Research to improve people's health


A study led by IDIAPJGol warns that incarcerated individuals with hepatitis C have difficulties accessing treatment when they are released from prison

Research led by the investigator Elena Yela has gathered the testimonies of 33 inmates who have this disease and use intravenous drugs

1 Barriers to access to hepatitis C treatment

A study led by the investigator Elena Yela from the Institute of Primary Care Research Jordi Gol (IDIAPJGol) concludes that incarcerated individuals affected by hepatitis C have difficulties accessing antiviral treatment when they are released. The research, published in the Harm Reduction Journal, asserts that to improve the treatment of these individuals, it is necessary to promote integrated prevention and treatment strategies, such as implementing more flexible programs and improving health education.

This is a qualitative study that has gathered the testimonies of 33 people who use intravenous drugs and had been in prison. The interviewed individuals mention various barriers to accessing treatment, which are divided into three categories: personal barriers, barriers with providers, and barriers with the health system.

The personal barriers are mainly intensive drug use, lack of interest and knowledge about hepatitis C, and being in a situation of social exclusion.

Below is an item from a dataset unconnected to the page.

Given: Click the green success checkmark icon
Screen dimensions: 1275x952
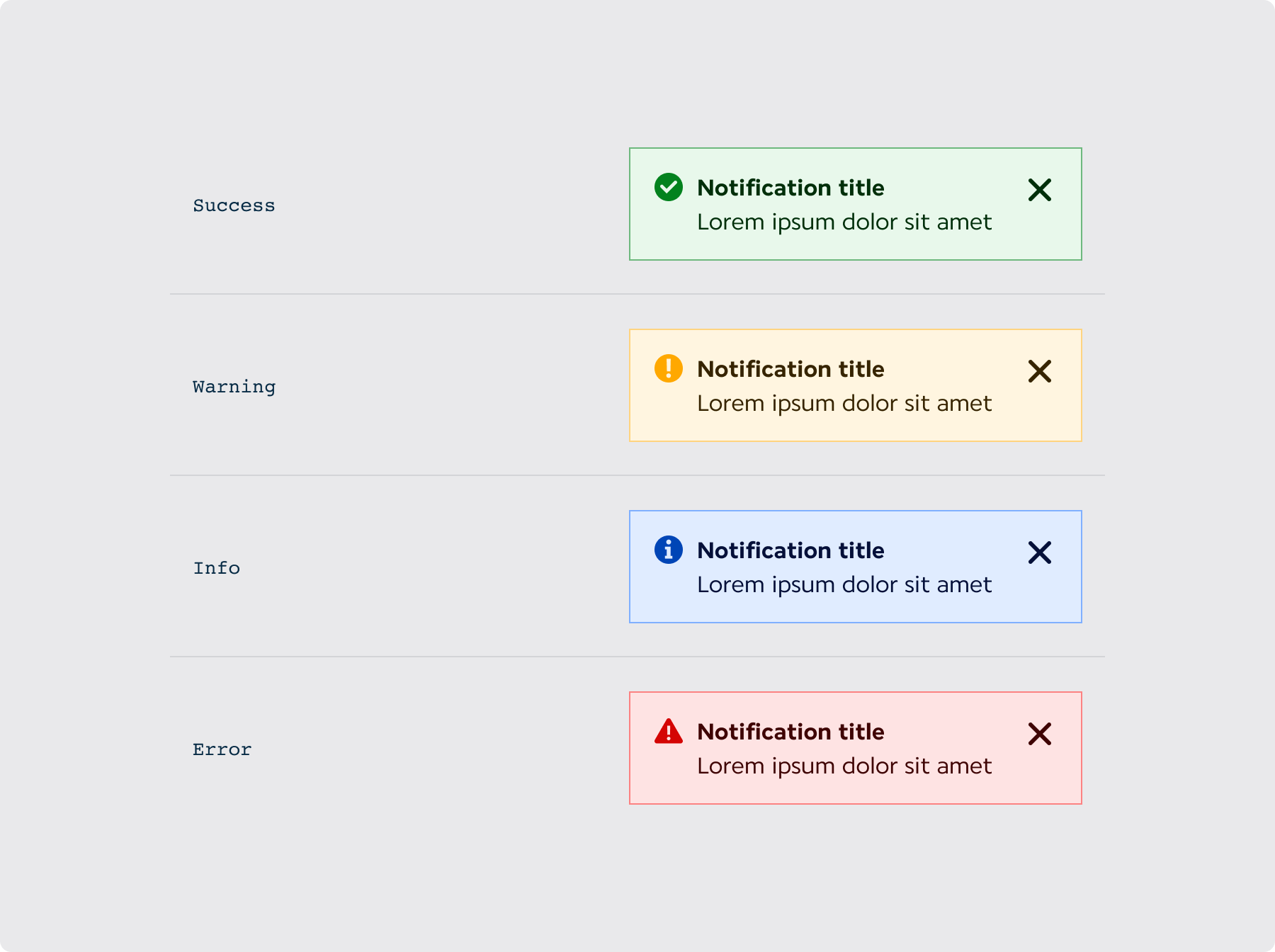Looking at the screenshot, I should (669, 187).
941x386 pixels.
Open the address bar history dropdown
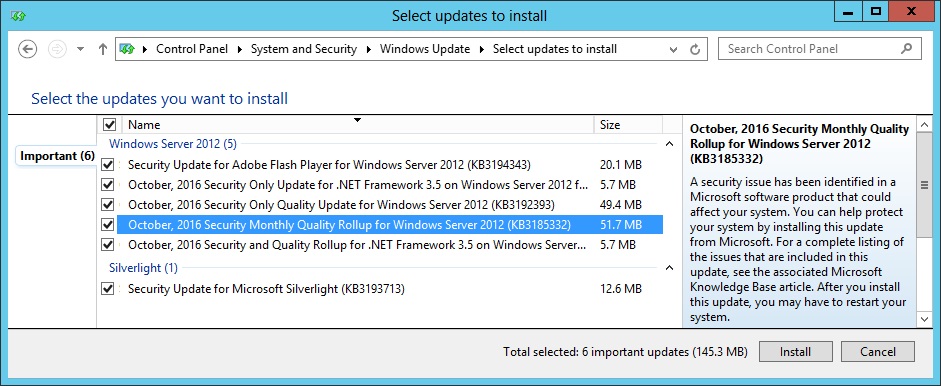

The participants highlight that they receive little information, have difficulties accessing screening campaigns and treatments, and have had negative experiences with healthcare personnel. They also point out three issues related to the health system: the circuit is complicated, they receive little integrated care, and they have little community support.

The study recommends carrying out comprehensive interventions that combine the treatment of drug dependencies, multidisciplinary care, and addressing social needs to improve access to diagnosis and treatment. It also advises facilitating access to specialized health services and reducing the stigmatization and criminalization of people who use intravenous drugs through housing and harm reduction policies.


Study reference

Yela E, Solé N, Puig L, López Gallegos D, Clua-García R. Barriers to access to hepatitis C treatment with direct-acting antivirals in people who inject drugs in the community setting. Harm Reduct J. 2024 Apr 27;21(1):88. doi: 10.1186/s12954-024-01009-7. PMID: 38678266; PMCID: PMC11055286.